Lors de son Sommet en janvier 2009 à Addis Abeba, l'Union africaine a lancé un appel aux Etats membres pour qu'ils contribuent au financement du procès. Malheureusement, cet appel est resté lettre morte.

« L'Union africaine et le Sénégal sont en passe de se rendre complice de l'impunité de Hissène Habré, c'est une honte pour l'Afrique ! », regrette Me Jacqueline Moudeina, avocate tchadienne des victimes et coordinatrice du Comité international pour le Jugement Equitable de Hissène Habré (CIJEHH). « L'alibi de l'absence de financement pour démarrer la procédure judiciaire est fallacieux. L'argent est disponible, le seul véritable problème c'est le manque de volonté politique ! »

« A l'UA, on s'offusque beaucoup de l'action de la justice pénale internationale contre des Africains mais le vrai problème c'est que la justice africaine est totalement impuissante devant les crimes de nos dirigeants », a déclaré Alioune Tine de la Rencontre Africaine pour la Défense des Droits de l'Homme (RADDHO) basée à Dakar. « L'affaire Habré est une occasion historique pour renverser cette tendance. »

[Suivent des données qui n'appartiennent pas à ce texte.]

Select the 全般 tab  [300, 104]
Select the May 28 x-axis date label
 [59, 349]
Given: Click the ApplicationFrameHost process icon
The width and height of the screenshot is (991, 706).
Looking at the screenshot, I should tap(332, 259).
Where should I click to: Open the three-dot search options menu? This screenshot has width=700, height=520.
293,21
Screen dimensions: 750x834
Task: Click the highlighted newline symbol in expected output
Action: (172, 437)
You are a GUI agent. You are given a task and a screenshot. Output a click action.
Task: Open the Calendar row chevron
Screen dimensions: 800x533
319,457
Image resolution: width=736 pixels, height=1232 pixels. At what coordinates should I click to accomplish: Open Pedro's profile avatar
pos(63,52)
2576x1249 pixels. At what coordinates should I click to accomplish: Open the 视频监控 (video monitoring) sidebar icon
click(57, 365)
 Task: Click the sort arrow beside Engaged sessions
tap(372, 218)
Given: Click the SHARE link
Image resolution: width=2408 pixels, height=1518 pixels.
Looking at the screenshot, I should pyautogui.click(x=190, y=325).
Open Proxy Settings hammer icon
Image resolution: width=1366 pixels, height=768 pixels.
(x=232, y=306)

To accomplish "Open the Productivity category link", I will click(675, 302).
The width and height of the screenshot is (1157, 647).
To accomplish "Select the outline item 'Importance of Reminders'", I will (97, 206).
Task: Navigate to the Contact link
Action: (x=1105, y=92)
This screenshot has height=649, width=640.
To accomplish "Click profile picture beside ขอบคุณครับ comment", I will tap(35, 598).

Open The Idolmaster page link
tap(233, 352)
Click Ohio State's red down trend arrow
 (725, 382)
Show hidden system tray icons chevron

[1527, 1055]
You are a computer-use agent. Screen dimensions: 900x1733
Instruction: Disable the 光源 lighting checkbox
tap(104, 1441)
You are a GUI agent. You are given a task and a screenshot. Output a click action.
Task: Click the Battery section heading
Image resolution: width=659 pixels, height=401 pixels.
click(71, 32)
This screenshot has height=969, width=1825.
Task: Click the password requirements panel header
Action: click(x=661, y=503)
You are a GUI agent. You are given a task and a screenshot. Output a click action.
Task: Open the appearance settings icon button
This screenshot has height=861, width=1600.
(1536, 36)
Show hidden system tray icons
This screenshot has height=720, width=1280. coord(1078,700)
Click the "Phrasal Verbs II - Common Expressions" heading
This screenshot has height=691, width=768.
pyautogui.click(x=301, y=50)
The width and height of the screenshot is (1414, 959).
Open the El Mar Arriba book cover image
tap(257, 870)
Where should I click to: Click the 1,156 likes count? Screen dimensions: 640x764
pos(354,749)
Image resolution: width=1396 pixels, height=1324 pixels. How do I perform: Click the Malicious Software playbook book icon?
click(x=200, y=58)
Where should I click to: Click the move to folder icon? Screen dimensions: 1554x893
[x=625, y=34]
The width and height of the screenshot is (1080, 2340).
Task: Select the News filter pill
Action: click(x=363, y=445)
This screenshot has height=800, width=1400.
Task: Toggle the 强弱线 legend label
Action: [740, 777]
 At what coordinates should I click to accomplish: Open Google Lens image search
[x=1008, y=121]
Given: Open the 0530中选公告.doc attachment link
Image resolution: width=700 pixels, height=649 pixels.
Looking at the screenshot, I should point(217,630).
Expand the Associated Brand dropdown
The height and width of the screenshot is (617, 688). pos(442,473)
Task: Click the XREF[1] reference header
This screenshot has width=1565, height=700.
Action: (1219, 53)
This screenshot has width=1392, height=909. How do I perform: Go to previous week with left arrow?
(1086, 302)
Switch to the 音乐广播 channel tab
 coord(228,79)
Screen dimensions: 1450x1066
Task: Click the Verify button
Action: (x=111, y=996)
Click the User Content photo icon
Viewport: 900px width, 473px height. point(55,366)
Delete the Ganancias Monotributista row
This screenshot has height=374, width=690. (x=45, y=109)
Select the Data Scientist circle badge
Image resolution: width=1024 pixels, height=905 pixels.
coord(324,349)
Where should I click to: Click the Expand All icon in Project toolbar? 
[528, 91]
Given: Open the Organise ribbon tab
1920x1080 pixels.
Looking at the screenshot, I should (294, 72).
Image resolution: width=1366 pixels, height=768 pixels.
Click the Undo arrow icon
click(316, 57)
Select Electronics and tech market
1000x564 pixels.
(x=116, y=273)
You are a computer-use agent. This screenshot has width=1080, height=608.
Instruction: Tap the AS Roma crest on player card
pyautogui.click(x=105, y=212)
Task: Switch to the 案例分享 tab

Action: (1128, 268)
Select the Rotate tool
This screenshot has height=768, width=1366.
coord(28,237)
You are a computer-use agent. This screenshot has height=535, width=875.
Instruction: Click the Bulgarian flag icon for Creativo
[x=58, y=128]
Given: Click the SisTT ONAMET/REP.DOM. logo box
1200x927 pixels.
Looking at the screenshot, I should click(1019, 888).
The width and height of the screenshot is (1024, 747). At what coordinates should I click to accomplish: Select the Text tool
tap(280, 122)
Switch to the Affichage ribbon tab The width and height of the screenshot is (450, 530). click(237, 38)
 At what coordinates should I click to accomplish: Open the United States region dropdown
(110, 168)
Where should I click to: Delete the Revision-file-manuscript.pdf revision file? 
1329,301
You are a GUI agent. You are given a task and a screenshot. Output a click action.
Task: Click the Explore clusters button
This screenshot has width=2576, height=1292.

Face aux lenteurs du Sénégal et suite aux menaces répétées du président sénégalais Abdoulaye Wade d'expulser Hissène Habré, la Belgique a décidé de porter plainte auprès de la Cour internationale de Justice (CIJ) le 19 février dernier. La Belgique a demandé à la Cour d'ordonner au Sénégal de poursuive ou d'extrader M. Habré. Elle a également demandé à ce que M. Habré soit maintenu sur le territoire sénégalais tant que la Cour n'aura pas rendu son jugement. Le 28 mai, la CIJ a accepté l'engagement solennel du Sénégal de ne pas laisser Habré quitter son territoire tant que l'affaire sera pendante.